>> start Material to process

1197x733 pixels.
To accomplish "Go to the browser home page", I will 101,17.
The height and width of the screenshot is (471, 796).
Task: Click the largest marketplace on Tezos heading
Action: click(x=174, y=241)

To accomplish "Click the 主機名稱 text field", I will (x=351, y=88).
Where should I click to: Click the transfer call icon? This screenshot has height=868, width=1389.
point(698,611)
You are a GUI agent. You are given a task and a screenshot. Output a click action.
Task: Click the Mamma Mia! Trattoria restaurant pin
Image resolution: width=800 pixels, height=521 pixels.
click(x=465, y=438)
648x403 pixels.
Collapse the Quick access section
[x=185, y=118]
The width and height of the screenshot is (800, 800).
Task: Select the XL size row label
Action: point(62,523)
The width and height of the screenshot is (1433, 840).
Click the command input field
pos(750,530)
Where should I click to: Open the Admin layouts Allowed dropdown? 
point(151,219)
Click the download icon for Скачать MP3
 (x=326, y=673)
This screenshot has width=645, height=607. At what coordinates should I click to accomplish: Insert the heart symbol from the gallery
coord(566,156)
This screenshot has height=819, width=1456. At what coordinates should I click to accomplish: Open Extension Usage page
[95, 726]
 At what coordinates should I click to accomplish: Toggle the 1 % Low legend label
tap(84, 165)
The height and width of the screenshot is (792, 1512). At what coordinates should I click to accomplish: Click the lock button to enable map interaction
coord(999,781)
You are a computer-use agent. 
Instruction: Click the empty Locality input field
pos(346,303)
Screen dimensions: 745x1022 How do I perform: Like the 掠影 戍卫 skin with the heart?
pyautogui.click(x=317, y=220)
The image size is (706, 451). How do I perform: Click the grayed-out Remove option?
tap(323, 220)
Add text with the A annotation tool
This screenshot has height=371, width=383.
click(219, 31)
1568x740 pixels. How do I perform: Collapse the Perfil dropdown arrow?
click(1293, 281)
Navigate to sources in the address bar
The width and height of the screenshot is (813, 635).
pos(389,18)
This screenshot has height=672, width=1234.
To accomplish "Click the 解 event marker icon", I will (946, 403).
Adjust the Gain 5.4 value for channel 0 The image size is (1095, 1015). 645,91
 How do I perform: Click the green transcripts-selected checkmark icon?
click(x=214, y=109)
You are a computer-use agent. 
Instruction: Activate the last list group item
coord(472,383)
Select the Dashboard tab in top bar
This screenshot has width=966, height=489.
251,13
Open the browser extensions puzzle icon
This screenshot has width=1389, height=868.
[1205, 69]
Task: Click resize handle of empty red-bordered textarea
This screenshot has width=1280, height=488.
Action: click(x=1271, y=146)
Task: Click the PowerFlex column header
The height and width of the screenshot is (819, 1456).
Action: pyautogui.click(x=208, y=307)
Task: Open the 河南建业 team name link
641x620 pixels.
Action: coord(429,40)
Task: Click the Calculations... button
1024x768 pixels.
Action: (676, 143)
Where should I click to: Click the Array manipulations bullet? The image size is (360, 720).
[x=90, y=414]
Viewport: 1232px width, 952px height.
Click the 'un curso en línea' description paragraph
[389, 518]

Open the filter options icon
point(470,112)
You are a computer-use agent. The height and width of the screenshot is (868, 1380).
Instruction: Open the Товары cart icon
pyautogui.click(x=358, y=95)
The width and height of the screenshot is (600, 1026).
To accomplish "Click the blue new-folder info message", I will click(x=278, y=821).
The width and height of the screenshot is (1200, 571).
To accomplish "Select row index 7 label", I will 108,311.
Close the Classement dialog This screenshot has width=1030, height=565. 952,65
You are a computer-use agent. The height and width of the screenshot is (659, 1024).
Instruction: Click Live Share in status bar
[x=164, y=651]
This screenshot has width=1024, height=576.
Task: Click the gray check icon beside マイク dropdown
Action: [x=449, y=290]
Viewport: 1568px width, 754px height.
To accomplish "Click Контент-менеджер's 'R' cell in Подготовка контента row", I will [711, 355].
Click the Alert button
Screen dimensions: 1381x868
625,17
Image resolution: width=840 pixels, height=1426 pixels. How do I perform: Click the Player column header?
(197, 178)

>> end Material to process

- Exercise directions -
Copy out the material from the line containing "Adjust the Gain" through the end of the material, with both ends included.

- Finished answer -
Adjust the Gain 5.4 value for channel 0 The image size is (1095, 1015). 645,91
 How do I perform: Click the green transcripts-selected checkmark icon?
click(x=214, y=109)
You are a computer-use agent. 
Instruction: Activate the last list group item
coord(472,383)
Select the Dashboard tab in top bar
This screenshot has width=966, height=489.
251,13
Open the browser extensions puzzle icon
This screenshot has width=1389, height=868.
[1205, 69]
Task: Click resize handle of empty red-bordered textarea
This screenshot has width=1280, height=488.
Action: click(x=1271, y=146)
Task: Click the PowerFlex column header
The height and width of the screenshot is (819, 1456).
Action: pyautogui.click(x=208, y=307)
Task: Open the 河南建业 team name link
641x620 pixels.
Action: coord(429,40)
Task: Click the Calculations... button
1024x768 pixels.
Action: (676, 143)
Where should I click to: Click the Array manipulations bullet? The image size is (360, 720).
[x=90, y=414]
Viewport: 1232px width, 952px height.
Click the 'un curso en línea' description paragraph
[389, 518]

Open the filter options icon
point(470,112)
You are a computer-use agent. The height and width of the screenshot is (868, 1380).
Instruction: Open the Товары cart icon
pyautogui.click(x=358, y=95)
The width and height of the screenshot is (600, 1026).
To accomplish "Click the blue new-folder info message", I will click(x=278, y=821).
The width and height of the screenshot is (1200, 571).
To accomplish "Select row index 7 label", I will 108,311.
Close the Classement dialog This screenshot has width=1030, height=565. 952,65
You are a computer-use agent. The height and width of the screenshot is (659, 1024).
Instruction: Click Live Share in status bar
[x=164, y=651]
This screenshot has width=1024, height=576.
Task: Click the gray check icon beside マイク dropdown
Action: [x=449, y=290]
Viewport: 1568px width, 754px height.
To accomplish "Click Контент-менеджер's 'R' cell in Подготовка контента row", I will [711, 355].
Click the Alert button
Screen dimensions: 1381x868
625,17
Image resolution: width=840 pixels, height=1426 pixels. How do I perform: Click the Player column header?
(197, 178)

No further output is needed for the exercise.